Pain is unpleasant but there is no tutor more dutiful. As the haunting recurrent motif of “Day of Resurrection”, the penultimate track of the album, recedes back into the black like a phantasmal apparition walking the stone floors of a charnel house, the sense was that I’d heard something definitively special. That it’s the best track of a set imbued with withering power is true, but these things are always a case of a whole being greater than the sum of it’s parts. Every note of this album is played with the aim of evoking corruption, the aural equivalent of arterial flow in the baptismal font. “Day of Resurrection” repeats the tricks of it’s predecessor songs, but it perfects them. Netherworld screams are in force throughout the album, but it’s here that they are at their most ominous. Riffs slathered with venom reign supreme wherever the eye alights, but the toxicity here reaches unheard of lethality. Sickly melody a common feature, yet never so infectious as those pathogens here cultivated. Everything – every single mote of the release – is at it’s epochal prime in this latter spree of pain and suffering meaning that, as it should be, the album comes to closure at the height of it’s powers. In case it was somehow not obvious, this track is the indisputable empress of the legion unleashed by Ash Magick on this utterly masterful display of the blackest of black arts.

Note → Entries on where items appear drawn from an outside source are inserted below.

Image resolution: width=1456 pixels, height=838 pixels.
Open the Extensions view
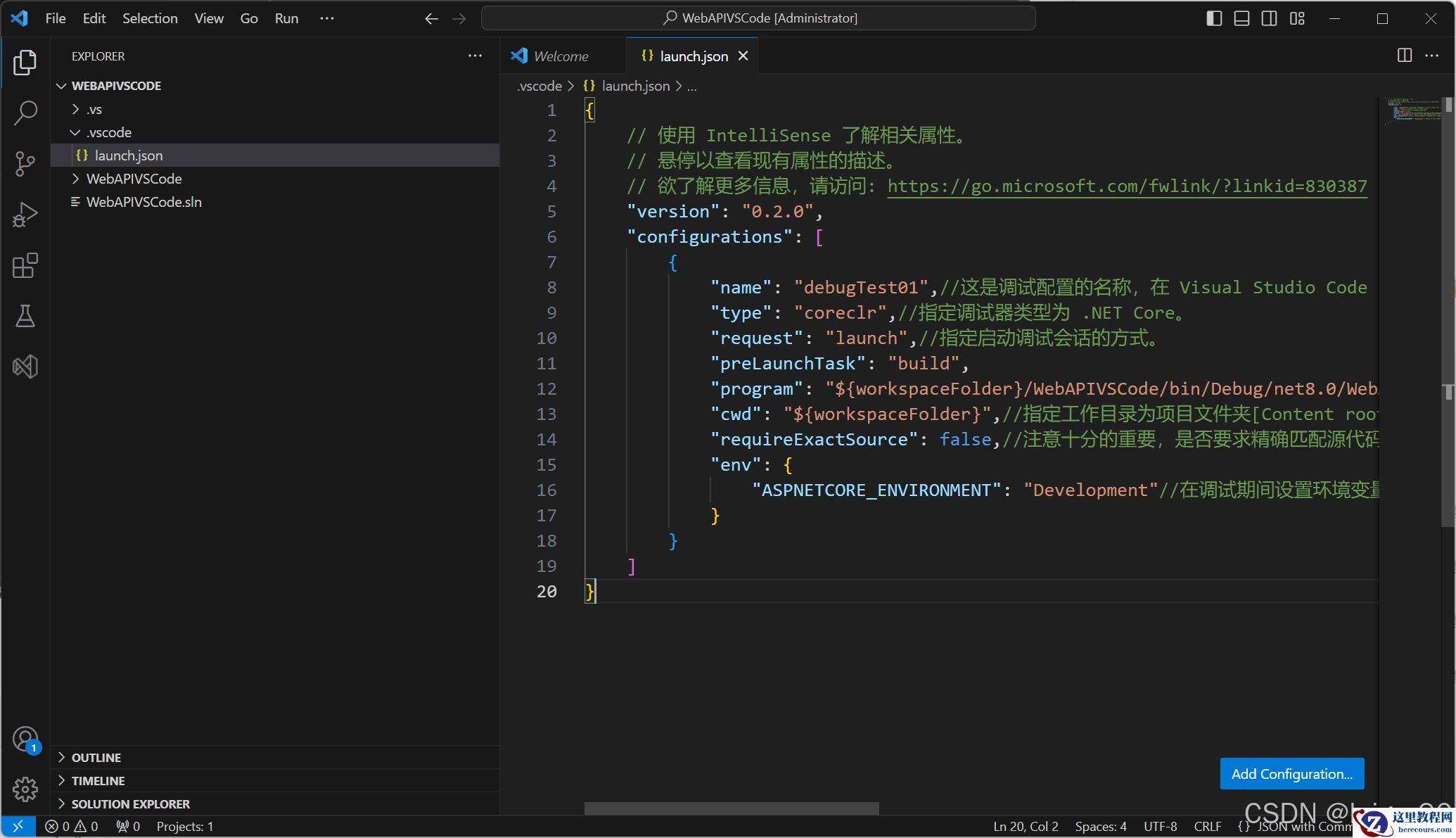(25, 265)
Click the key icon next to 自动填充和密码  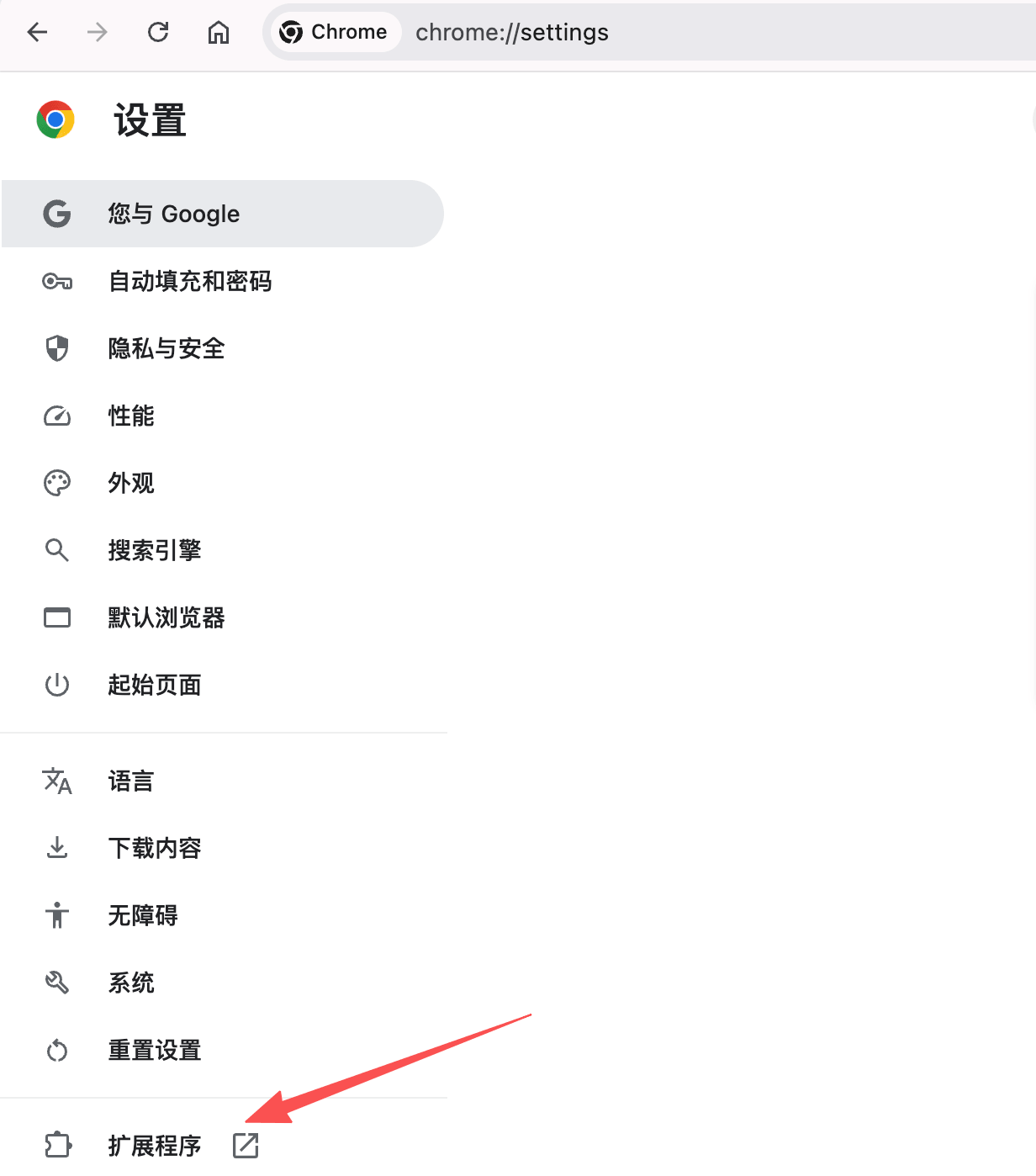[x=56, y=281]
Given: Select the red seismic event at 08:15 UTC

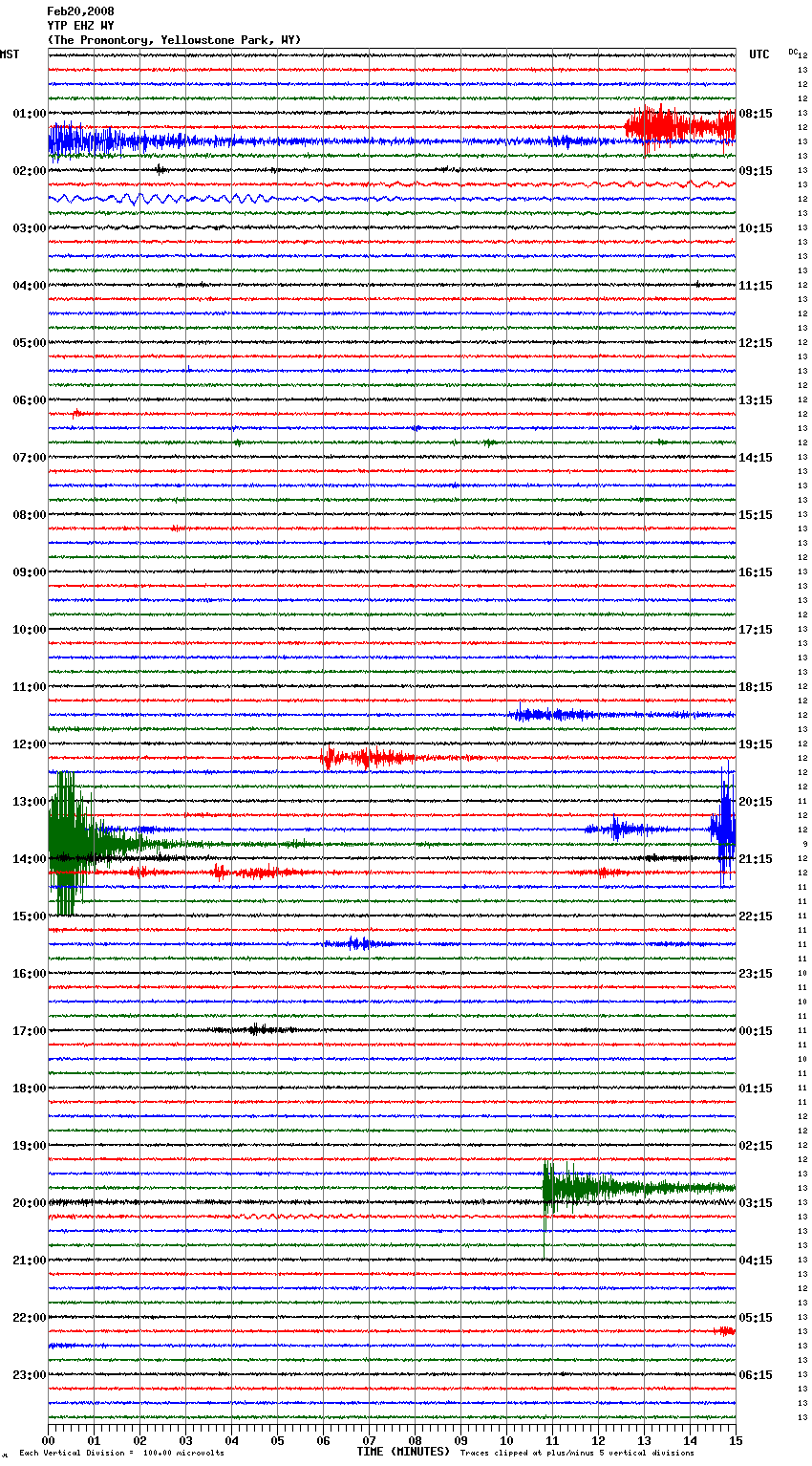Looking at the screenshot, I should tap(678, 126).
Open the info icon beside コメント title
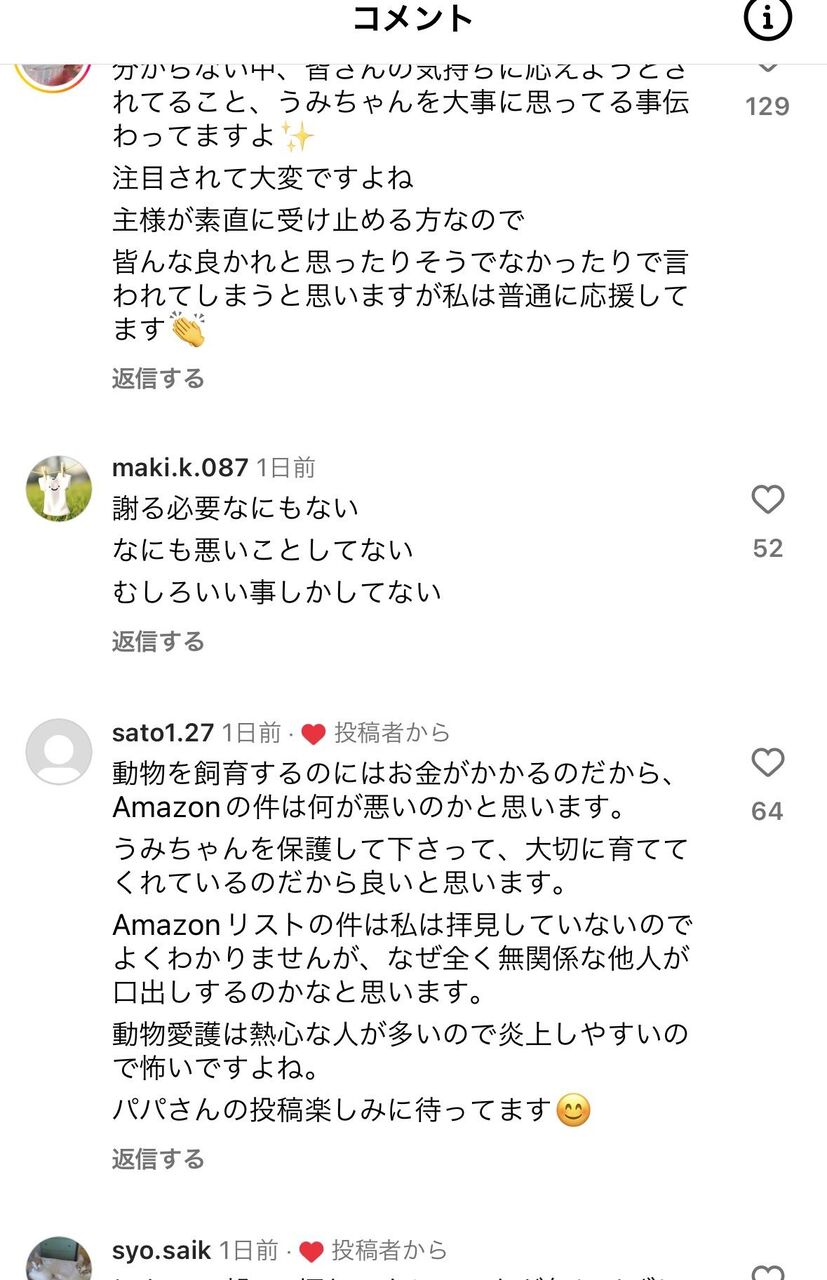The height and width of the screenshot is (1280, 827). pos(768,18)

What Ash Magick have done here is fucking stupendous. I know that sometimes it isn’t played with watertight proficiency, that the production is a rough acquired taste, and that sometimes the snare gets lost in the mix. I don’t care. I have scoured every shelf in my capacious vault of fucks and found not one to give. This is an unstoppable hunting party of a release that greets your presence with total overkill. It’s merciless, uncompromising, and every God damn thing I could ask for from a black metal album in 2025. I’d hold my tongue when it comes to calling it a masterpiece; fundamentally it brings nothing new to the table – if every black metal album copied Ash Magick’s template for the next hundred years then the releases would be excellent but the genre would have advanced no further than it had a century ago. so I can’t place it alongside something like “A Blaze in the Northern Sky” or “De Mysteriis dom Sathanas” purely on the basis that those albums represented the evolution of a genre at the time of their release. But – and understand that I love both of those albums like my own limbs – I enjoy this new Ash Magick manifestation every stray angstrom as much as it’s esteemed forefathers. There is no hesitation on my part in giving this album the highest of high recommendations; I beseech you, urge you, compel you to the fullest extent to which I am capable to buy this shit the nanosecond opportunity presents itself.